Andrews also rejected Burns' due process claims on the right to an abortion, saying the Oklahoma Supreme Court has declined to find a state constitutional right to abortion, so he must rely upon federal law.
"Following 'strict scrutiny' analysis under federal standards, S.B. 1848 is permissible because it does not place an 'undue burden' on a woman's ability to have an abortion, but advances the state's legitimate interest of promoting patient health and safety," the opinion states."
However, the Oklahoma Supreme Court's stay, preventing S.B. 1848 from taking, effect remains in place.
Attorney General Scott Pruitt said he was "pleased that the court agreed" the law is constitutional.
"The law requires abortion facilities to follow health and safety protocols similar to those for outpatient surgical centers and birthing centers," Pruitt said in a statement. "The attorney general's office will continue to defend this law and others enacted to protect Oklahomans' health and safety."
The Center for Reproductive Rights said it would appeal, calling S.B. 1848 a "Texas-style clinic shutdown law."
The center's president and CEO, Nancy Northrup, said the ruling "turns a blind eye to the very real harms" that will affect Oklahoma women when the law takes effect.

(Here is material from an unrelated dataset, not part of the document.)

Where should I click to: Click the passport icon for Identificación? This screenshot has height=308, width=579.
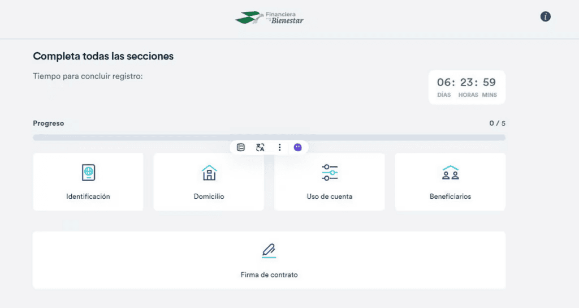(88, 173)
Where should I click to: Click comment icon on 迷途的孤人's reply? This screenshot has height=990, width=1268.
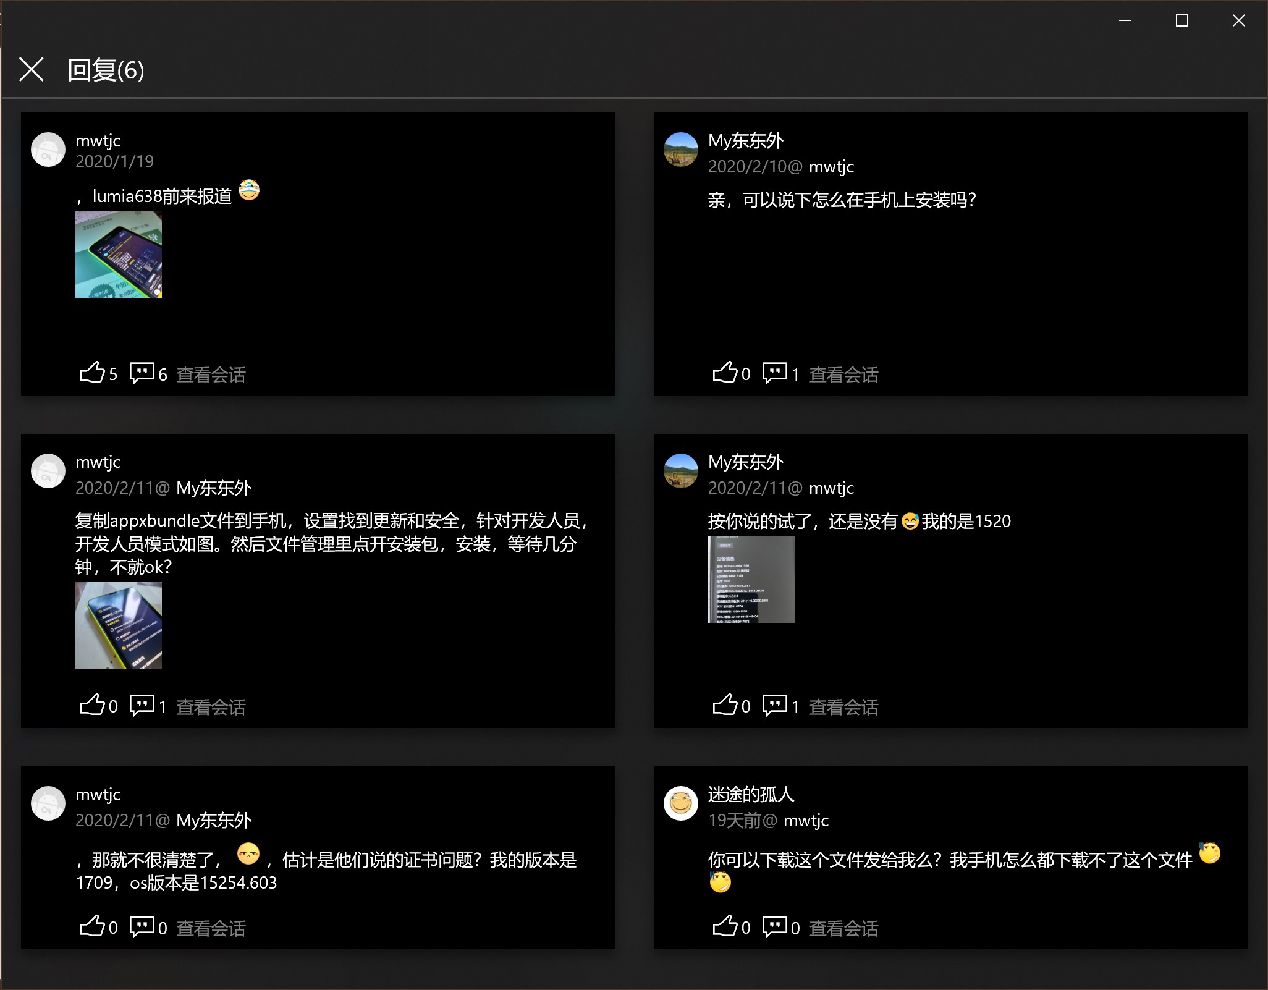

"Whether in Oklahoma, Texas or elsewhere, clinic shutdown laws are unconstitutional and a direct threat to women's health," Northrup said in a statement. "We vow to appeal today's ruling to the Oklahoma Supreme Court and continue to stand against these sham laws." Burns filed a separate lawsuit against the state in November 2015, challenging S.B. 642 , which imposes felony penalties on abortion providers if they help minors get abortions without parental consent, among other things.
Burns claims that four differing provisions in the law have a "hodgepot character" that violates the state constitution's single-subject mandate.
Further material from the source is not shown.